Dan, left hanging, his glass in midair, confusion creasing his forehead, decided to speak for me, though it wasn’t his place to, not really, but he said it anyway: “Cheers, Eliza!”

He clinked his glass against mine and I smiled and swallowed my discomfort along with the champagne. How was I going to explain to him what I’d done when I could never tell him the truth about her, because he’d never understand?

After all, what kind of person creates a character who walks right out of their books and into their life?

He would think I’d lost my mind.

 

 

4.

 


Dan didn’t notice my discomfort. In his haste to offer me a refill, he knocked over the bowl of nuts, but I’d almost emptied it. He was buzzing.

A completed first draft of the book didn’t just mean a measure of freedom for us both, it also meant delivery payments. Not right away—the book would have to be dragged through edits and fully finished for that—but soon. Dan kept spreadsheets tracking my income. The blinking cursor he stared at on a regular basis was the one sitting in the Excel box where he would enter my delivery payment when it landed. He loved to do that.

We took our drinks outside and walked to the end of the garden to watch the sun sink toward the ocean. Waves pounded the rocks mercilessly. The surface of the ocean was a thousand shades of gray and silver, the spray foamy and angry against rocks slicked oily black, their silhouettes slicing the surface of the water after every push and pull of the tide.

I shivered from the cold and leaned into the warmth of Dan’s body. It was a balm for my sore muscles and my tired mind, for my nerves. The moment felt incredibly intimate to me after the months I’d spent in the company of fictional people.

Neither of us spoke. Even if we had, the salty wind would have whipped our words away. We sipped our drinks, and I cried after a while. The second glass of fizz guaranteed it, and the creeping feeling of dread that wouldn’t go away.

I couldn’t stop thinking about how Max felt, or would feel, when he read the scene in my new book that put Eliza out of action. How shocked would he be? How fast would he scroll frantically on through the pages, imagining money slipping through his fingers as easily as sand, hoping against hope that I had pulled off some kind of novelistic sleight of hand and Eliza would reappear within pages to continue her domination of the market?

I knew he’d be devastated initially, there was no point kidding myself. The question was whether that would abate when he read the rest of the book. My stomach curled. Hold your nerve, I told myself, this book is much better than all your others. It’s a fresh start for you. But my courage was liquefying.

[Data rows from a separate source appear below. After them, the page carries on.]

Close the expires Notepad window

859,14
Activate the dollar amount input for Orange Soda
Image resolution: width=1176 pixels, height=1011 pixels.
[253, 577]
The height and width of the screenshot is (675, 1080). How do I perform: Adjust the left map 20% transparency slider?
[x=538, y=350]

Dan didn’t notice I was upset. He had his eyes fixed on the horizon, too. He would have put my tears down to exhaustion, anyway; it wouldn’t be the first time I’d wept at the end of a book. Each one found its own special way to drain me.

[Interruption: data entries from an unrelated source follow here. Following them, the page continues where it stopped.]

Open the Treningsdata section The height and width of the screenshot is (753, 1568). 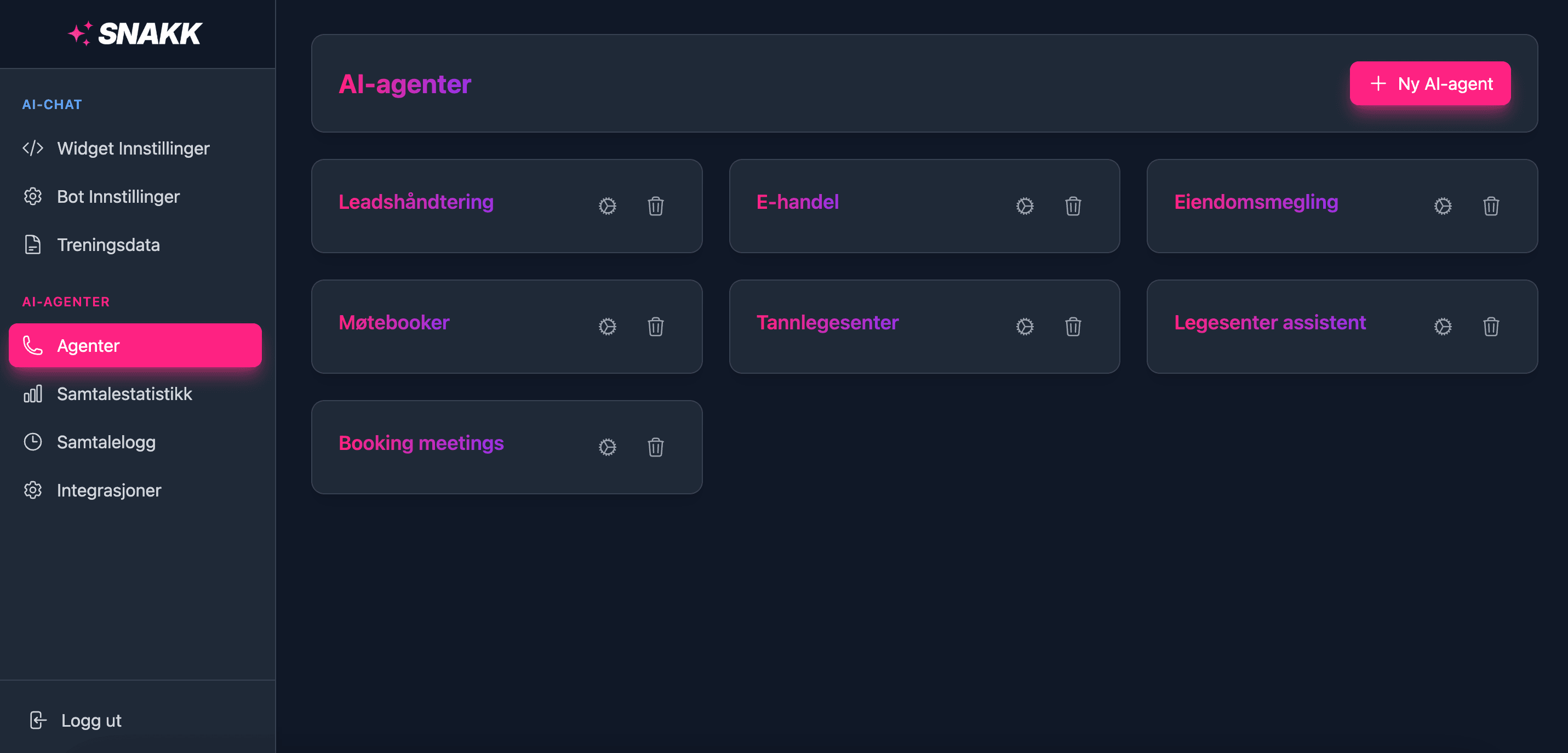click(109, 245)
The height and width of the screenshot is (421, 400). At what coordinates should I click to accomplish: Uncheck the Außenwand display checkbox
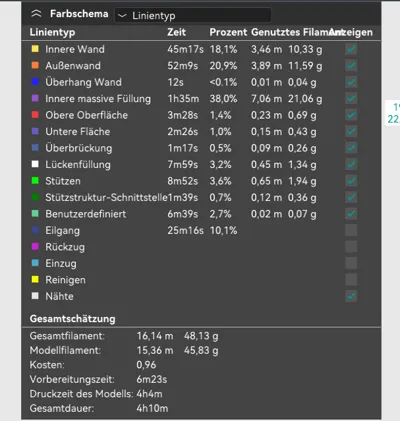(351, 65)
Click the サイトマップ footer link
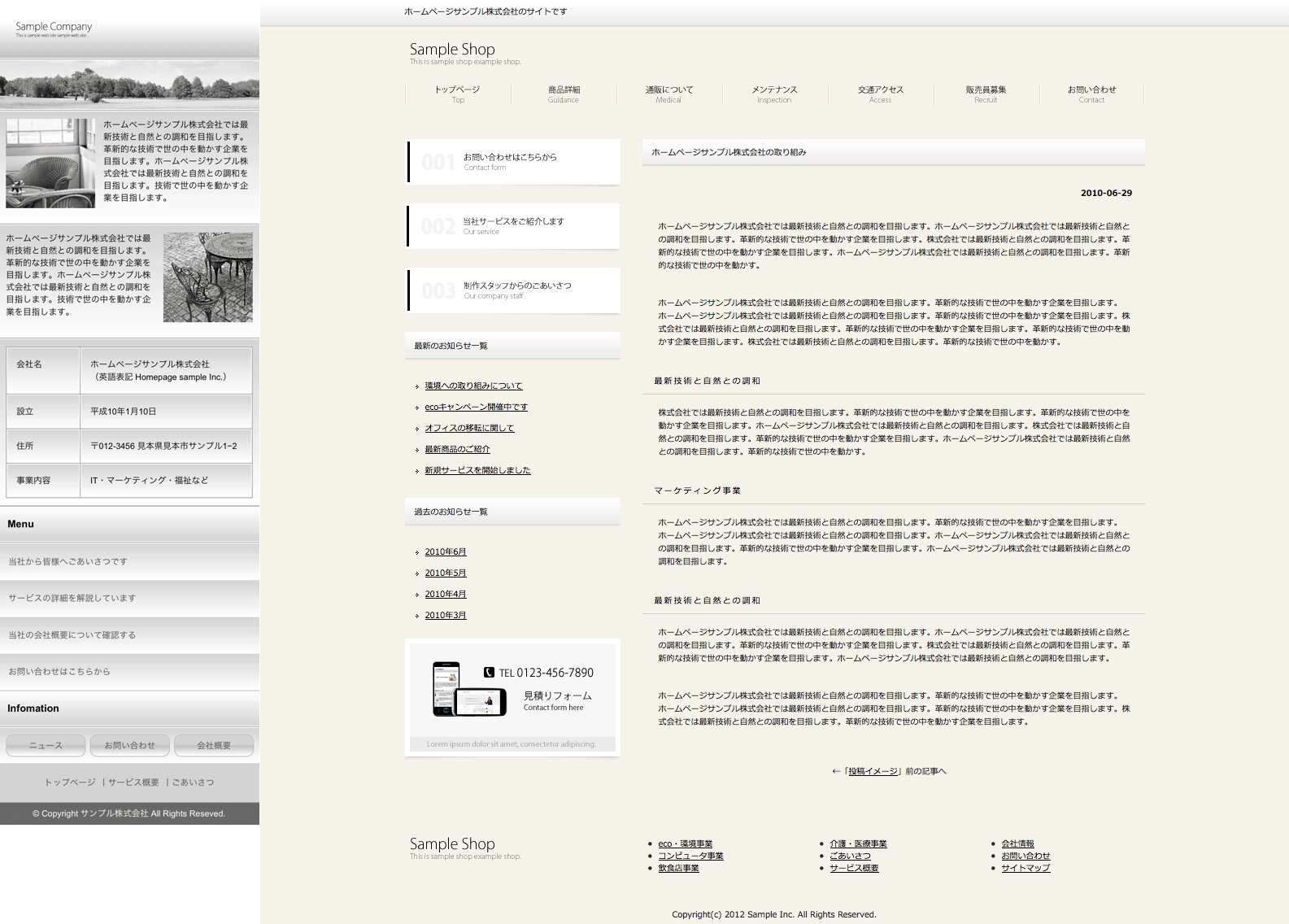Image resolution: width=1289 pixels, height=924 pixels. click(x=1026, y=869)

The wind dried my teardrops as quickly as they arrived and after a while, I laughed to myself, and thought, what was the point of them, really? What was done was done. I should be confident.

I took a bath when we got back inside. Dan went back to the kitchen to finish off dinner. He was still keyed up, energy humming off him. I thought he was happy that the book was finished and that we could finally spend some time together. I got into the claw-footed tub and basked in steaming water so bubbly that it beautifully obscured my white jelly flesh and I emptied my brain by speculating about how much the fancy taps had cost.